Source passage —
◆ ◆ ◆ ◆

ChEMBL Resources

Resources:
ChEMBL
|
SureChEMBL
|
ChEMBL-NTD
|
ChEMBL-Malaria
|
The SARfaris: GPCR, Kinase, ADME
|
UniChem
|
DrugEBIlity
|
ECBD

Thursday, 31 May 2018

ChEMBL 24 Released!


We are pleased to announce the release of ChEMBL 24. This version of the database, prepared on 23/04/2018 contains:

    2,275,906 compound records
    1,828,820 compounds (of which 1,820,035 have mol files)
    15,207,914 activities
    1,060,283 assays
    12,091 targets
    69,861 documents

Data can be downloaded from the ChEMBL ftp site: ftp://ftp.ebi.ac.uk/pub/databases/chembl/ChEMBLdb/releases/chembl_24_1

Please see ChEMBL_24 release notes for full details of all changes in this release: ftp://ftp.ebi.ac.uk/pub/databases/chembl/ChEMBLdb/releases/chembl_24_1/chembl_24_1_release_notes.txt

Change in data model and addition of activity properties and supplementary data:

A new data submission format and database loader has been implemented. The new deposition system allows more advanced functionality, including the ability to update previously deposited data sets, and the ability to deposit activity data against existing ChEMBL compound or assay collections. This means that in future releases, it will be possible for the SRC_ID for data in the ACTIVITIES table to be different from the SRC_ID in the COMPOUND_RECORDS and/or ASSAYS tables to which the measurements relate.

We have now added an ACTIVITY_PROPERTIES table to the database, to allow parameters such as compound dose or time points to be captured for individual activity measurements. The table can also be used to record key experimental measurements that are important in interpreting the values reported in the ACTIVITIES table (e.g., HILL_SLOPE for a dose-response curve).

The ACTIVITY_SUPP table has also been introduced to allow supplementary data for an activity measurement to be captured. For example, for in vivo toxicology data, the ACTIVITIES table may capture summary level data across a group of animals, while the ACTIVITY_SUPP table contains individual animal-level data.

As a result of these improvements, this release contains some schema changes (including changes to the existing ASSAY_PARAMETERS table). A number of existing data sets have also been reformatted to take advantage of these new tables. Please see the release notes (ftp://ftp.ebi.ac.uk/pub/databases/chembl/ChEMBLdb/releases/chembl_24/chembl_24_release_notes.txt) and recent blog post (http://chembl.blogspot.co.uk/2018/04/schema-changes-coming-in-chembl24.html) for more details.


Other features in the new release include:

Several new deposited data sets:
#  K4DD Project - K4DD drug target binding kinetics data (src_id = 30, DOI = 10.6019/CHEMBL3885741)
#  MMV Pathogen Box - The Australian National University Dept Of Immunology (src_id = 34, DOI = 10.6019/CHEMBL3987221)

◆ ◆ ◆ ◆

Work item A —
Answer these questions using the ChEMBL 24 announcement:
(i) How many assays does ChEMBL 24 contain?
(ii) Which table was introduced to capture supplementary data for an activity measurement?
(iii) What src_id is listed for the K4DD Project data set?
Work item B —
Transcribe the part of the ChEMBL 24 announcement that opens with the words "ChEMBL 24 Released!" and closes with "have mol files)".

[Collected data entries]
◆ ◆ ◆ ◆

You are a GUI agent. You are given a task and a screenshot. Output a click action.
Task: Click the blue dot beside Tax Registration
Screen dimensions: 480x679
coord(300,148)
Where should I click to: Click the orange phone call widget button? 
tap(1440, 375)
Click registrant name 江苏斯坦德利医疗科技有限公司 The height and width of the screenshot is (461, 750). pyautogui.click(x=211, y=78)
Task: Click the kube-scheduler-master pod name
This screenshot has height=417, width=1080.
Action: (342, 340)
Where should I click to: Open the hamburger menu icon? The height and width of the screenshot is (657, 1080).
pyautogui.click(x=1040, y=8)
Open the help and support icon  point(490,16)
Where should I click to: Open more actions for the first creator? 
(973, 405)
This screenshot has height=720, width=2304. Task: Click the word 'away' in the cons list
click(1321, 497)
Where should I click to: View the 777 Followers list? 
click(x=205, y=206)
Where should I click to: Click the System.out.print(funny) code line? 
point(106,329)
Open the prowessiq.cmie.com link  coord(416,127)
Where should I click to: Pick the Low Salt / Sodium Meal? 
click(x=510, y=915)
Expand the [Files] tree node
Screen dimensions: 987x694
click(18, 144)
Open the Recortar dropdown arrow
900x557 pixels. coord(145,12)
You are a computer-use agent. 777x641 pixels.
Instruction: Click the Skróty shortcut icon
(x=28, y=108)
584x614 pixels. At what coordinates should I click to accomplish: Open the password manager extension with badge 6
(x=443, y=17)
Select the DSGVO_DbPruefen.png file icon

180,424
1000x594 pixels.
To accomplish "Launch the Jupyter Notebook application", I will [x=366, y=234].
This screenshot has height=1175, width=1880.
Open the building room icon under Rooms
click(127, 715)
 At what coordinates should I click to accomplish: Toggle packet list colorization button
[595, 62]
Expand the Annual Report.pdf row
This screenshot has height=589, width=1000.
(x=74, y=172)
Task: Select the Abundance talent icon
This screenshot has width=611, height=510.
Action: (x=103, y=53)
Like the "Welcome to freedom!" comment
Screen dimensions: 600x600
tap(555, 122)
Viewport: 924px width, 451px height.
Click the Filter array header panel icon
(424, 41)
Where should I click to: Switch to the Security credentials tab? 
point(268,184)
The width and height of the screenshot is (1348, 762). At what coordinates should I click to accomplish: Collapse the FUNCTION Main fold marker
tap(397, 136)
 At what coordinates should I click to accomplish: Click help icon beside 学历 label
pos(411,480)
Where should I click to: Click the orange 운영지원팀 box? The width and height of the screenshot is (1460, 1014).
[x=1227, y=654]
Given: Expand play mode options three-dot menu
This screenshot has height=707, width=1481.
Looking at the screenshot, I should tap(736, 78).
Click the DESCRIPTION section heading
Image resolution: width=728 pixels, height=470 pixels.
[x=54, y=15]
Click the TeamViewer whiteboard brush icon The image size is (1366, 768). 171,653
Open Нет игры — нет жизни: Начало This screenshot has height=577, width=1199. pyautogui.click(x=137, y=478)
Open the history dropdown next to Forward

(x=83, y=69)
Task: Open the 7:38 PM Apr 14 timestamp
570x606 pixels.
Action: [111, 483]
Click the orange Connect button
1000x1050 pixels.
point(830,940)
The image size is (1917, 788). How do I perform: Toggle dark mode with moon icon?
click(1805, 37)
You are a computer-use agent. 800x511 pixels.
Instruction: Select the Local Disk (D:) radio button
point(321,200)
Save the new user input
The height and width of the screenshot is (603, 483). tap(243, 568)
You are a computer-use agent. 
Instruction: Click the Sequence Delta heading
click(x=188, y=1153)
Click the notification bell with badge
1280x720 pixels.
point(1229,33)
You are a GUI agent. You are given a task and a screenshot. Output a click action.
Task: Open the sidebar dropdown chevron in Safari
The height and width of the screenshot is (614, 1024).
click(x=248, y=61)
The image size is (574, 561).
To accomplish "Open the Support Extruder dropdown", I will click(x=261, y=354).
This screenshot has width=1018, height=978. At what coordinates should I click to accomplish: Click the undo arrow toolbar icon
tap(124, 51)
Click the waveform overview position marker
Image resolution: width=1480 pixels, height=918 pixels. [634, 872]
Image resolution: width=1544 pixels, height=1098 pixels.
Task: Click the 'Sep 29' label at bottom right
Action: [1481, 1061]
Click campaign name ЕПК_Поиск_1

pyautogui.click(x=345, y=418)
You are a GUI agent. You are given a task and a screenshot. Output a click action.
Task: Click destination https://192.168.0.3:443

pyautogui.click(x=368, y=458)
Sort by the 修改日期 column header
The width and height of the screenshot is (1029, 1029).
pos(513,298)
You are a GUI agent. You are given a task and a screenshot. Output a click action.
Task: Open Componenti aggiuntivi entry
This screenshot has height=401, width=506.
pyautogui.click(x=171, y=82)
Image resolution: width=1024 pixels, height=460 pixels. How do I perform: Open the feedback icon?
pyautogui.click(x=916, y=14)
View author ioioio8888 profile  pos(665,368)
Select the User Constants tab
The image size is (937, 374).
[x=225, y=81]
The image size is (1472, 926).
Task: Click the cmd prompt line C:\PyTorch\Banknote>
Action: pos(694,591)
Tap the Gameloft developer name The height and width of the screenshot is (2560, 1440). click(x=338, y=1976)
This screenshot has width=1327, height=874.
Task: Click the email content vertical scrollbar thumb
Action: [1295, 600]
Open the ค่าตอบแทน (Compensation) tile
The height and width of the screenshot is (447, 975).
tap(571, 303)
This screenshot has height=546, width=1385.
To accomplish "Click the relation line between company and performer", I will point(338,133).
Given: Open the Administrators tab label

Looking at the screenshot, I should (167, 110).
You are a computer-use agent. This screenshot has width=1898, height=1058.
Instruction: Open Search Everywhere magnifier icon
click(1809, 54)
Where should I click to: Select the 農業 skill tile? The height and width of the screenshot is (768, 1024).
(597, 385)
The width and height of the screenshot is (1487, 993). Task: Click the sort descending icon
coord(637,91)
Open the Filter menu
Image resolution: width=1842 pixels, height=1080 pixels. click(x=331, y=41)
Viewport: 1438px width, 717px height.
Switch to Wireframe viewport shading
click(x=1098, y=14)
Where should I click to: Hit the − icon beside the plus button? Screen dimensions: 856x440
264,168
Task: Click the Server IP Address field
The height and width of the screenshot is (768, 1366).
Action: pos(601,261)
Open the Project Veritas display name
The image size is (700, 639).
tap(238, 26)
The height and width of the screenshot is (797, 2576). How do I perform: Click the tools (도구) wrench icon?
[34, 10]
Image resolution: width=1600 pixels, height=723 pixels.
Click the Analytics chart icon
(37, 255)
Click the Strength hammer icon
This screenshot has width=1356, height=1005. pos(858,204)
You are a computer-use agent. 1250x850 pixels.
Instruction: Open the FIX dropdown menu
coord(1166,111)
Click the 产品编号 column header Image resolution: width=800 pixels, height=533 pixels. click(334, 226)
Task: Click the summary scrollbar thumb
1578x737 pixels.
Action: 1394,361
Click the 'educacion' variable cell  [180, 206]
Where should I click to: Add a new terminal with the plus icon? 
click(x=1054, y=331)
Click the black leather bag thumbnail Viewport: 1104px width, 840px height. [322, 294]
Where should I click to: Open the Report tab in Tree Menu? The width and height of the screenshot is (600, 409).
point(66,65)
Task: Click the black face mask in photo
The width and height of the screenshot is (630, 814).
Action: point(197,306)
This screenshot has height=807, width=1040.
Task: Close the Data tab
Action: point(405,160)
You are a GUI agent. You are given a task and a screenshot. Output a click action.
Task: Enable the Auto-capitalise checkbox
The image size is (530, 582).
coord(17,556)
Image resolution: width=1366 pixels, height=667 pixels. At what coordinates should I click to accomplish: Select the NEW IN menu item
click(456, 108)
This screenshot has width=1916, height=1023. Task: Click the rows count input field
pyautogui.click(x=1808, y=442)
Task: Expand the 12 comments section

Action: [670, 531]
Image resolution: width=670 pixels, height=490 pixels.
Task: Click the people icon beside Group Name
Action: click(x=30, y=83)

◆ ◆ ◆ ◆

Expected output A —
(i) 1,060,283
(ii) ACTIVITY_SUPP
(iii) 30

Expected output B —
ChEMBL 24 Released!


We are pleased to announce the release of ChEMBL 24. This version of the database, prepared on 23/04/2018 contains:

    2,275,906 compound records
    1,828,820 compounds (of which 1,820,035 have mol files)